The newest entry in the catalog shows where it goes next: a metal detector sweeping a 139-centimeter swath down to 60 centimeters' depth, remote calibration, and a second job as a mule - 70 kilograms carried, 120 towed. Demining is statistically among the war's deadliest work; codifying a robot for it is the procurement system saying the quiet part out loud: the catalog now prices human exposure, not just firepower.
Where this sits in the loop
The UGV boom is itself an adaptation. Cheap drones on both sides widened the kill zone to 10-20 kilometers behind the line; human logistics became the soft target of the war. Ground robots are the counter-move. The counter-counter is already legible in the specs - six-channel comms against jamming - and the next turn is predictable: enemy FPVs hunting $11,000 robots is an exchange Russia will happily take, which pushes the sector toward the same attrition economics that FPVs imposed on armor.

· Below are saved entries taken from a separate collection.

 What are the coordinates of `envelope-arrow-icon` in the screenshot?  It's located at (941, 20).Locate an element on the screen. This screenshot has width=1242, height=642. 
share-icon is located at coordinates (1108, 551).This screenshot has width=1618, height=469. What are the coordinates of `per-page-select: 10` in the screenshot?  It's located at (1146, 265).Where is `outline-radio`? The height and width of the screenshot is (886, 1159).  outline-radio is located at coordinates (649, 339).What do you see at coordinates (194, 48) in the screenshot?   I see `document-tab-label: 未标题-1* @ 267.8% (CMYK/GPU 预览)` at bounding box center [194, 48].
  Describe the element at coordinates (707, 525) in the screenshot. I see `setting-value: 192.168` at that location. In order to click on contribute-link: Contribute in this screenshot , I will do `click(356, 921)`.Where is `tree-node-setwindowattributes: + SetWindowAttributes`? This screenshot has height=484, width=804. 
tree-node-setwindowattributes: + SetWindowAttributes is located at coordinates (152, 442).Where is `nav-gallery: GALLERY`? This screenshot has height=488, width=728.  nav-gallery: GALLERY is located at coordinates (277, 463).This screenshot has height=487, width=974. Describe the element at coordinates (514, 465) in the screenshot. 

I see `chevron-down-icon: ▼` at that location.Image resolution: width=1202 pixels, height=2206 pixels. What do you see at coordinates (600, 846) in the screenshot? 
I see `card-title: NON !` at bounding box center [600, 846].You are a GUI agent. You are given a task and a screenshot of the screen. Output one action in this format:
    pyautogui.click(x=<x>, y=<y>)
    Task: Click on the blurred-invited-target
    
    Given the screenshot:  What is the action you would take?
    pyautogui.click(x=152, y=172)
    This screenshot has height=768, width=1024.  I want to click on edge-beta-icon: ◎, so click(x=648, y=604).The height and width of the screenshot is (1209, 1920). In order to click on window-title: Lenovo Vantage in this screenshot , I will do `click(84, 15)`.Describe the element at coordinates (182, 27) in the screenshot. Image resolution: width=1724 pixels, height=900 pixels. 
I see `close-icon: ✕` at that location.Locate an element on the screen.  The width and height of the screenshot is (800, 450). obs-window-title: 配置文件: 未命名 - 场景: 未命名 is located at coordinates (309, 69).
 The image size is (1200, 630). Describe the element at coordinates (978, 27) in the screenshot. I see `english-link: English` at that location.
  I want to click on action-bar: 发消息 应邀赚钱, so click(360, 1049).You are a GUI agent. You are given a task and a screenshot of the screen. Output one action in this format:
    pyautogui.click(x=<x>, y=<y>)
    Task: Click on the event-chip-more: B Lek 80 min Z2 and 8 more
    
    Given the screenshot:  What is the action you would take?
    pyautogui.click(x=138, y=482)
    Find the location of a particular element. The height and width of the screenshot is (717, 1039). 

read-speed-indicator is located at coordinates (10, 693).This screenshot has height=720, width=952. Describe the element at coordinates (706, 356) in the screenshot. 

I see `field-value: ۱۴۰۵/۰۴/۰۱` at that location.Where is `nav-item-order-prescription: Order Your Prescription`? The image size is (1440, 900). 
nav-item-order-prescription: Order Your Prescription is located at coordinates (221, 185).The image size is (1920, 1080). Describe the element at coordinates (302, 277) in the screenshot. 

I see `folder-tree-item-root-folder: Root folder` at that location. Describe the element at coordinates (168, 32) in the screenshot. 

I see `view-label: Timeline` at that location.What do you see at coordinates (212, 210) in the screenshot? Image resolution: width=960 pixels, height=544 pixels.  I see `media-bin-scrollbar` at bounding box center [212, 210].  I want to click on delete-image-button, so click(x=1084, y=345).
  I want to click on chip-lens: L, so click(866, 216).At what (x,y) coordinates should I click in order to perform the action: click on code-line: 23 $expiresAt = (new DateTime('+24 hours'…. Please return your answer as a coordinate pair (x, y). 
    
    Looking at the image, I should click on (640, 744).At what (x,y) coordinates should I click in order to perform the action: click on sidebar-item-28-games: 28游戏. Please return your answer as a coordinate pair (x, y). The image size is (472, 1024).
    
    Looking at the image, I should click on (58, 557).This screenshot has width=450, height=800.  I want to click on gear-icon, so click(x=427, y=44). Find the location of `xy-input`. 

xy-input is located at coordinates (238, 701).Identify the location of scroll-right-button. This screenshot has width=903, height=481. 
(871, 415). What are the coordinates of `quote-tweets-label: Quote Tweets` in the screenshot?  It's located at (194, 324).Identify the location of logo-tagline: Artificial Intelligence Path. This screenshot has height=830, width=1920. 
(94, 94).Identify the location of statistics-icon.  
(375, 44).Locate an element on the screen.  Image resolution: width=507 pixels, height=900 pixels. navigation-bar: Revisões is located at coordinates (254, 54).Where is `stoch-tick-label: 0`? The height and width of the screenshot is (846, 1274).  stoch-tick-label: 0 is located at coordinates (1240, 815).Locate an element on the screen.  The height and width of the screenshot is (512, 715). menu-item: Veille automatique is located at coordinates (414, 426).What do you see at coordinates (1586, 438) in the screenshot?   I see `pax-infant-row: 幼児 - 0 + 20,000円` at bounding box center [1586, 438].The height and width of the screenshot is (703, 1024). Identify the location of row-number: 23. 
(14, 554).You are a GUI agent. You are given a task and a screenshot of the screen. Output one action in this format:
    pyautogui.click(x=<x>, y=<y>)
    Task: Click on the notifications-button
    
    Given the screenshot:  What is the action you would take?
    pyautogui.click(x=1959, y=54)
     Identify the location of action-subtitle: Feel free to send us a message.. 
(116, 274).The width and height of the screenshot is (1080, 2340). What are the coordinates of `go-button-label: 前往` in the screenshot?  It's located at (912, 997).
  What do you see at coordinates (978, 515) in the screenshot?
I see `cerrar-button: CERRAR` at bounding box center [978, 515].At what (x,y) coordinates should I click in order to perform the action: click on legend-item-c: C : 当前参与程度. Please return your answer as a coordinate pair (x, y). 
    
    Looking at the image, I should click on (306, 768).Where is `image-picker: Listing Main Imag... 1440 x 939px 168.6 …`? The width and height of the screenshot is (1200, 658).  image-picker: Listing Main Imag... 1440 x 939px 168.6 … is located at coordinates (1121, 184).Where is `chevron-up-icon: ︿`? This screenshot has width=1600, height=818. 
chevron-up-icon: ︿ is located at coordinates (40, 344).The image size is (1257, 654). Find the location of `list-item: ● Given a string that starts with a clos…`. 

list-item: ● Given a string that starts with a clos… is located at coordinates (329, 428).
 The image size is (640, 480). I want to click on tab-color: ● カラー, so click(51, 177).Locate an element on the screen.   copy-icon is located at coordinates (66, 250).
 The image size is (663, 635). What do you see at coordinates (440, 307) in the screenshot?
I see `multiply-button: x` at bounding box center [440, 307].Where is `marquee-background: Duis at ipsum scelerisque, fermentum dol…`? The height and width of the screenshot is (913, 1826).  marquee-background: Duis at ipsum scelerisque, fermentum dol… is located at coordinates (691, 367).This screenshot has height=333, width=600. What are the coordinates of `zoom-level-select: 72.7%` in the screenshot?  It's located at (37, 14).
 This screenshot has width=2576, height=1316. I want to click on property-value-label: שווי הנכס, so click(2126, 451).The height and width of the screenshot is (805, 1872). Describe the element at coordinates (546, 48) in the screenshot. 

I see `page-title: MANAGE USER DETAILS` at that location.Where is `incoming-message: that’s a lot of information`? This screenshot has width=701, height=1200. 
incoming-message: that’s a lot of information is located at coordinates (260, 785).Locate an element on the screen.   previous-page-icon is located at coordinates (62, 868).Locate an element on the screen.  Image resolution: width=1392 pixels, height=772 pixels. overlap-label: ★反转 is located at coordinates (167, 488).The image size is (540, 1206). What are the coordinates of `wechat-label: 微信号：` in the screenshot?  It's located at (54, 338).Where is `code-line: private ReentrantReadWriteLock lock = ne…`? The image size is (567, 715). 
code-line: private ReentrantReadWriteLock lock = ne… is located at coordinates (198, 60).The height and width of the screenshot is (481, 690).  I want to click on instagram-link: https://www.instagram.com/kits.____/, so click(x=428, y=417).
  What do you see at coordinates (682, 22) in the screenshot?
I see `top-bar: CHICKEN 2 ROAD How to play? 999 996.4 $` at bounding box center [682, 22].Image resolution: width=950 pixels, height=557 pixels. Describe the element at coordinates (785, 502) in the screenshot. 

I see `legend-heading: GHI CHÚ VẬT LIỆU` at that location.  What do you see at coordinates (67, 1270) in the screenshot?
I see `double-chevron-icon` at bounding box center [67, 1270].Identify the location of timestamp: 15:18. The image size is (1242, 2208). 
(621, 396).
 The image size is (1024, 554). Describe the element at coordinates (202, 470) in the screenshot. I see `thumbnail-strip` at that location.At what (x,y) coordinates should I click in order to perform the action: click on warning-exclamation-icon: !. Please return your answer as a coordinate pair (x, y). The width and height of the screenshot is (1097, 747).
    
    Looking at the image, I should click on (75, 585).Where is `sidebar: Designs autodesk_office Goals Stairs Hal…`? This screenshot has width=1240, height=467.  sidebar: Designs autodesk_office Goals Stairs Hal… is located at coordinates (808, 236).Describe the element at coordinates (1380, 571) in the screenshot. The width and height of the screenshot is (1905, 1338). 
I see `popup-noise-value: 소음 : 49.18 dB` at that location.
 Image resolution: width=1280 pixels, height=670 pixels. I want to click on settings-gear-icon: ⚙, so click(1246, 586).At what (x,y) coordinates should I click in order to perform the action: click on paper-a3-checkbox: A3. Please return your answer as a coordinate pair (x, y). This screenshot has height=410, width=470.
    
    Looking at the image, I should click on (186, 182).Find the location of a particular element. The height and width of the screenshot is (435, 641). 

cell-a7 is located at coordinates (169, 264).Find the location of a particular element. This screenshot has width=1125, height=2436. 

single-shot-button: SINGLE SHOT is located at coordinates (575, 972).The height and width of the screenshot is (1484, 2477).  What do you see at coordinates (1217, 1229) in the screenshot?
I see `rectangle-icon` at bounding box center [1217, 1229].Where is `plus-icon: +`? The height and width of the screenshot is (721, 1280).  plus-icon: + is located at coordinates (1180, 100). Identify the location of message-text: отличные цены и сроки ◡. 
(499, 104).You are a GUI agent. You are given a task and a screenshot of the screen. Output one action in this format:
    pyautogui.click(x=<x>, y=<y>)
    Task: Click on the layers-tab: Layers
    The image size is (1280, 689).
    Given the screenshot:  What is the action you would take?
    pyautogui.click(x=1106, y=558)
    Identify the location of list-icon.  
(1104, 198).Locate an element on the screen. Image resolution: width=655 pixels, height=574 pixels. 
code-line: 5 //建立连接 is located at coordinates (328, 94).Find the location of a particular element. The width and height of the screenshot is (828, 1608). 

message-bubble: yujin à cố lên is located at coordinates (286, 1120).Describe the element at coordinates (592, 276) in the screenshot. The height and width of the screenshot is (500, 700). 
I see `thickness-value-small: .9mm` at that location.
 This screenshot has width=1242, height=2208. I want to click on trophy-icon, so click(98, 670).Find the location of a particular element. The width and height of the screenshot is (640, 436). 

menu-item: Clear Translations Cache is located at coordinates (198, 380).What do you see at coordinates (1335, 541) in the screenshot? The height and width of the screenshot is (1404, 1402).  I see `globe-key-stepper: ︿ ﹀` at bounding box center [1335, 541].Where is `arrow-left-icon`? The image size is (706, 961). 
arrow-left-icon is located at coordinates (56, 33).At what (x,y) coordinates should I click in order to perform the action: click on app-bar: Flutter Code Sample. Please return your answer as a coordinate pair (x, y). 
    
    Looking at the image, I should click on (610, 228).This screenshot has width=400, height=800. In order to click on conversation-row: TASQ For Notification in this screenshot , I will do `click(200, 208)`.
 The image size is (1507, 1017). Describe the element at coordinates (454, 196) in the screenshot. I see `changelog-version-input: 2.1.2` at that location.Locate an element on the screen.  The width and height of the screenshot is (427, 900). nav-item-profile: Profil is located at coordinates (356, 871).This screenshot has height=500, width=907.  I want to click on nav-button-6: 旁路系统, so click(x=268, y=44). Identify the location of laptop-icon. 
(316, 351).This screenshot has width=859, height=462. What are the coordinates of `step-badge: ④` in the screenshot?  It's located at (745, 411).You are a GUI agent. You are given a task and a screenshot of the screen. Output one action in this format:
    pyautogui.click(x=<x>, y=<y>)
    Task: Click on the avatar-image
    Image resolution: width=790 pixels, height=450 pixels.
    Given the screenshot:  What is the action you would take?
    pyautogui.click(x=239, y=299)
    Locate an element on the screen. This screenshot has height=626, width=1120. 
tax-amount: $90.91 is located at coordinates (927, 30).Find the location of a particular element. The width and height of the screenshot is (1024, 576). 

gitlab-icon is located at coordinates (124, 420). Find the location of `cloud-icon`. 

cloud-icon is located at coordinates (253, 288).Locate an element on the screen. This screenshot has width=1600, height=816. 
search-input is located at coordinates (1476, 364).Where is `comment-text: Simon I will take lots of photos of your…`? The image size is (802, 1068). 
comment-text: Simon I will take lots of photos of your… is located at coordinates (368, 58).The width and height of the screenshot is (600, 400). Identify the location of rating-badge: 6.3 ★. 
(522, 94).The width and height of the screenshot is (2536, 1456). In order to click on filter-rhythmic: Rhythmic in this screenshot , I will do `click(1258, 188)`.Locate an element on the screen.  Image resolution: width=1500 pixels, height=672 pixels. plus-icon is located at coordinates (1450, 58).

Cheap versus cheap, on the ground this time.
What to watch: whether the 25,000 contracted convert into delivered units by year's end (contracting targets and field deliveries are different curves); whether the marketplace share keeps compounding (62 → 1,028 → ?); and whether dedicated anti-UGV tactics - mines re-aimed at robots, FPV ambushes on supply routes - start showing up in both sides' footage. That last one will mark the loop closing.